[Task to complete]: Copy out each line of the data below in which the string "logo" appears.

(Collected data)
§

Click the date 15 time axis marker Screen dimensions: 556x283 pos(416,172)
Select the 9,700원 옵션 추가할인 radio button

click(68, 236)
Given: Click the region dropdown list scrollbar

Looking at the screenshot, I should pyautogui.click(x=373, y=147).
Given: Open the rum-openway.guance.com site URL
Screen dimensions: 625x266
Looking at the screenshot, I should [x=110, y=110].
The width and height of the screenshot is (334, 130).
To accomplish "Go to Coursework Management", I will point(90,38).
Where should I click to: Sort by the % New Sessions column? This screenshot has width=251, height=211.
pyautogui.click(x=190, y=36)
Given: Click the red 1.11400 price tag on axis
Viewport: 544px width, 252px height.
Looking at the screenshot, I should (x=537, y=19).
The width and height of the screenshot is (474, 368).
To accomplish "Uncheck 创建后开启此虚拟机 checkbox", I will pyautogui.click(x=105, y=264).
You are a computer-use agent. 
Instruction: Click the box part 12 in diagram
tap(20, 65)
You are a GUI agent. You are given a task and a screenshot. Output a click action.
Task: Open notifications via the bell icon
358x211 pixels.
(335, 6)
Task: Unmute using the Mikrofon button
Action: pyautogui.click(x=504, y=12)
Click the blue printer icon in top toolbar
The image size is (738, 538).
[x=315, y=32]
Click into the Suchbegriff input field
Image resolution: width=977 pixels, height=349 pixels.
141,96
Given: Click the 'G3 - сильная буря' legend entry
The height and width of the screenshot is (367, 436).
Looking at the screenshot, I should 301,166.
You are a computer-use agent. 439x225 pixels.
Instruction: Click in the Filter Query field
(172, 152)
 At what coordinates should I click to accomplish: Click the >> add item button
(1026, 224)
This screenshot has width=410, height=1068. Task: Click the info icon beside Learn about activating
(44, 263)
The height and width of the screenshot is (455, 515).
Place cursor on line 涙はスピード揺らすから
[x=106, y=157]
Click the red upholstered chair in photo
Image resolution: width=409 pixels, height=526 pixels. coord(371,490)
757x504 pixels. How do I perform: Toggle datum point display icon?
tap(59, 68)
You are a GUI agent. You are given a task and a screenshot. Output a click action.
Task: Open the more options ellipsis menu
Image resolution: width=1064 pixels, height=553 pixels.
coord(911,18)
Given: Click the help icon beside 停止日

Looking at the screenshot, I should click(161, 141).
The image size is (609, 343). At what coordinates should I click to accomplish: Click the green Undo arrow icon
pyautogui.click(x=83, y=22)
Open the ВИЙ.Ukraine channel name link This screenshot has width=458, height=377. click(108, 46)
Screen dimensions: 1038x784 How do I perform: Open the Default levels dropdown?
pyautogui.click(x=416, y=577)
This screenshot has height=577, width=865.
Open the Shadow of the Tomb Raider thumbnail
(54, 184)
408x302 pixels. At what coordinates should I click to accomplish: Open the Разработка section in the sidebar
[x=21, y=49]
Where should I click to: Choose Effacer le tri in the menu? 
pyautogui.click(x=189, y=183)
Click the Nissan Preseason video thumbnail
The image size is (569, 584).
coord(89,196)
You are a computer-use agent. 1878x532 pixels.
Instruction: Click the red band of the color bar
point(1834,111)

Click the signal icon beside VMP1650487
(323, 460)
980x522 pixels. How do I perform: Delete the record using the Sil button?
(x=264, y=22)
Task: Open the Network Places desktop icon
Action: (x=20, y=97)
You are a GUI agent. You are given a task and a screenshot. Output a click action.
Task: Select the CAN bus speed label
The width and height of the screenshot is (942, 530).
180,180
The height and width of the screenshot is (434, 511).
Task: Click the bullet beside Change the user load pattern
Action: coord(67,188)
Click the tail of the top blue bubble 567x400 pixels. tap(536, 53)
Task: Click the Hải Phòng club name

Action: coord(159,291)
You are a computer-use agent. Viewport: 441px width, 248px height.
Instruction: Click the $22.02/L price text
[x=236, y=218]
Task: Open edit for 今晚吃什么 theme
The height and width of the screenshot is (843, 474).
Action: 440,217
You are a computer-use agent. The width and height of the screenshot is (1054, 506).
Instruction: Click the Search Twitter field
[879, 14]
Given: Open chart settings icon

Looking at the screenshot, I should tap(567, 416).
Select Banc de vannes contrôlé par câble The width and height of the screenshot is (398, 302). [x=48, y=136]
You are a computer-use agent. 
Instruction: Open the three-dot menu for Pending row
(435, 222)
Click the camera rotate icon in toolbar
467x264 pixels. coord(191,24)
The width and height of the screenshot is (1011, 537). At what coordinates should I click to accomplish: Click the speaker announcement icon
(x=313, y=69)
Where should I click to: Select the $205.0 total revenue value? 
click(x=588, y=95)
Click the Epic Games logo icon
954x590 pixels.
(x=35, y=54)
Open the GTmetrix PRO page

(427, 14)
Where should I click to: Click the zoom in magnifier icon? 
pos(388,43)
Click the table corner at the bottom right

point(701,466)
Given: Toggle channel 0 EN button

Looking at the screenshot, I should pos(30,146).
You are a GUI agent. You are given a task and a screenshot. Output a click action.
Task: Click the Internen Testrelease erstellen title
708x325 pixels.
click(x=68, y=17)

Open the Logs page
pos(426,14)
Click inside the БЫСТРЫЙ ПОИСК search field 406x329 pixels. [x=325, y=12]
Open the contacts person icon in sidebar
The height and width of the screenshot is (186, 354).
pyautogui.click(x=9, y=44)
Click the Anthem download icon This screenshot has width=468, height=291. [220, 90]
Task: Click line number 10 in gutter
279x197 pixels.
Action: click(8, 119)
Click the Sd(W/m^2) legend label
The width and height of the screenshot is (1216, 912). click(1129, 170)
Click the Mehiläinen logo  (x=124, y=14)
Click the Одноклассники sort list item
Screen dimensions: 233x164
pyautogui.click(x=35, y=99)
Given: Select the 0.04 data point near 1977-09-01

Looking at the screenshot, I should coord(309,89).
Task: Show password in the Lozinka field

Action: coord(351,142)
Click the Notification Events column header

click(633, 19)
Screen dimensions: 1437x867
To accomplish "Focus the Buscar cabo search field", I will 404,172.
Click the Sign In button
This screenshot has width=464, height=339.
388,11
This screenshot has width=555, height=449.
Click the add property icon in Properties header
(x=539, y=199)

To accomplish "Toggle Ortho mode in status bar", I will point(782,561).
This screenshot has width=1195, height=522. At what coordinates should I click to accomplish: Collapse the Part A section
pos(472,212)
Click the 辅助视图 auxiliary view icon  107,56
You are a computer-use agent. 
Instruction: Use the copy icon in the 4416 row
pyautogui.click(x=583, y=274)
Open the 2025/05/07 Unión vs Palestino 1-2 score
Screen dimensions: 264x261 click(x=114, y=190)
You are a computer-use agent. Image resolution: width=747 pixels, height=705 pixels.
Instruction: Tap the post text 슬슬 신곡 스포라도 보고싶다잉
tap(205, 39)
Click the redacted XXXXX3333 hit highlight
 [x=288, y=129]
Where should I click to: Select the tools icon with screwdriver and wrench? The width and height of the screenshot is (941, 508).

§

[Result for this exercise]:
Click the Epic Games logo icon
Click the Mehiläinen logo  (x=124, y=14)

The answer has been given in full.